Task requirements - Restate every line of the material that follows, word for word.

Extracted data -
★ ★ ★ ★
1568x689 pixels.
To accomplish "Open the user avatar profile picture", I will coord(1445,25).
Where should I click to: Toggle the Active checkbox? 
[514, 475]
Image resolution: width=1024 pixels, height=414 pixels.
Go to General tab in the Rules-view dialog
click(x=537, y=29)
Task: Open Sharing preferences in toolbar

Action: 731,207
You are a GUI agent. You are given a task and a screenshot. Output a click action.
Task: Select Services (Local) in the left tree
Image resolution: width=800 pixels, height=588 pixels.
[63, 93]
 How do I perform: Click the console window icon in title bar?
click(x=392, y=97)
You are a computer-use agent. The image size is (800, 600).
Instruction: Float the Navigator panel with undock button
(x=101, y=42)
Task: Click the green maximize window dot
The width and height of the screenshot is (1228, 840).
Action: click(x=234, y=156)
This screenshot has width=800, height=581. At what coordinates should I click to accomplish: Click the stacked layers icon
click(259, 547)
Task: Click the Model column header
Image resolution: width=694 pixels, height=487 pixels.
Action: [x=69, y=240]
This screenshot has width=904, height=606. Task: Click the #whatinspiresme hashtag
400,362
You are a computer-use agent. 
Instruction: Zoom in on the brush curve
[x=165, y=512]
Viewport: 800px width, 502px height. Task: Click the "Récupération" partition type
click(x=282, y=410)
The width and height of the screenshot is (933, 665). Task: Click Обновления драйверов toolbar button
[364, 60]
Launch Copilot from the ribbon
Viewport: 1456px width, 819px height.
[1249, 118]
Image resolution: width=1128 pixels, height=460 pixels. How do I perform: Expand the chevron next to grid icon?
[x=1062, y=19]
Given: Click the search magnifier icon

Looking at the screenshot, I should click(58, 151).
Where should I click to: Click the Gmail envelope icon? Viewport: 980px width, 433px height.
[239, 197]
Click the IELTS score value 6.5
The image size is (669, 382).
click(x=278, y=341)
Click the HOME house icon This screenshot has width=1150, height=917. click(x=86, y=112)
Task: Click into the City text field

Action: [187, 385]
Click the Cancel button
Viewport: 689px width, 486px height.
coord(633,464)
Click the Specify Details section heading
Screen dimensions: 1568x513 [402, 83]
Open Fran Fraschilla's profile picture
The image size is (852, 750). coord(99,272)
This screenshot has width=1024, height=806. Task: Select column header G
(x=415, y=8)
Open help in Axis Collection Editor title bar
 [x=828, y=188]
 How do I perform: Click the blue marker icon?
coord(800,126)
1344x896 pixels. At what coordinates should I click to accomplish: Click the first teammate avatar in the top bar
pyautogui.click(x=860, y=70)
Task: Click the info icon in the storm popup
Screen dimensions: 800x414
★ ★ ★ ★
Final answer -
1568x689 pixels.
To accomplish "Open the user avatar profile picture", I will coord(1445,25).
Where should I click to: Toggle the Active checkbox? 
[514, 475]
Image resolution: width=1024 pixels, height=414 pixels.
Go to General tab in the Rules-view dialog
click(x=537, y=29)
Task: Open Sharing preferences in toolbar

Action: 731,207
You are a GUI agent. You are given a task and a screenshot. Output a click action.
Task: Select Services (Local) in the left tree
Image resolution: width=800 pixels, height=588 pixels.
[63, 93]
 How do I perform: Click the console window icon in title bar?
click(x=392, y=97)
You are a computer-use agent. The image size is (800, 600).
Instruction: Float the Navigator panel with undock button
(x=101, y=42)
Task: Click the green maximize window dot
The width and height of the screenshot is (1228, 840).
Action: click(x=234, y=156)
This screenshot has width=800, height=581. At what coordinates should I click to accomplish: Click the stacked layers icon
click(259, 547)
Task: Click the Model column header
Image resolution: width=694 pixels, height=487 pixels.
Action: [x=69, y=240]
This screenshot has width=904, height=606. Task: Click the #whatinspiresme hashtag
400,362
You are a computer-use agent. 
Instruction: Zoom in on the brush curve
[x=165, y=512]
Viewport: 800px width, 502px height. Task: Click the "Récupération" partition type
click(x=282, y=410)
The width and height of the screenshot is (933, 665). Task: Click Обновления драйверов toolbar button
[364, 60]
Launch Copilot from the ribbon
Viewport: 1456px width, 819px height.
[1249, 118]
Image resolution: width=1128 pixels, height=460 pixels. How do I perform: Expand the chevron next to grid icon?
[x=1062, y=19]
Given: Click the search magnifier icon

Looking at the screenshot, I should click(58, 151).
Where should I click to: Click the Gmail envelope icon? Viewport: 980px width, 433px height.
[239, 197]
Click the IELTS score value 6.5
The image size is (669, 382).
click(x=278, y=341)
Click the HOME house icon This screenshot has width=1150, height=917. click(x=86, y=112)
Task: Click into the City text field

Action: [187, 385]
Click the Cancel button
Viewport: 689px width, 486px height.
coord(633,464)
Click the Specify Details section heading
Screen dimensions: 1568x513 [402, 83]
Open Fran Fraschilla's profile picture
The image size is (852, 750). coord(99,272)
This screenshot has width=1024, height=806. Task: Select column header G
(x=415, y=8)
Open help in Axis Collection Editor title bar
 [x=828, y=188]
 How do I perform: Click the blue marker icon?
coord(800,126)
1344x896 pixels. At what coordinates should I click to accomplish: Click the first teammate avatar in the top bar
pyautogui.click(x=860, y=70)
Task: Click the info icon in the storm popup
Screen dimensions: 800x414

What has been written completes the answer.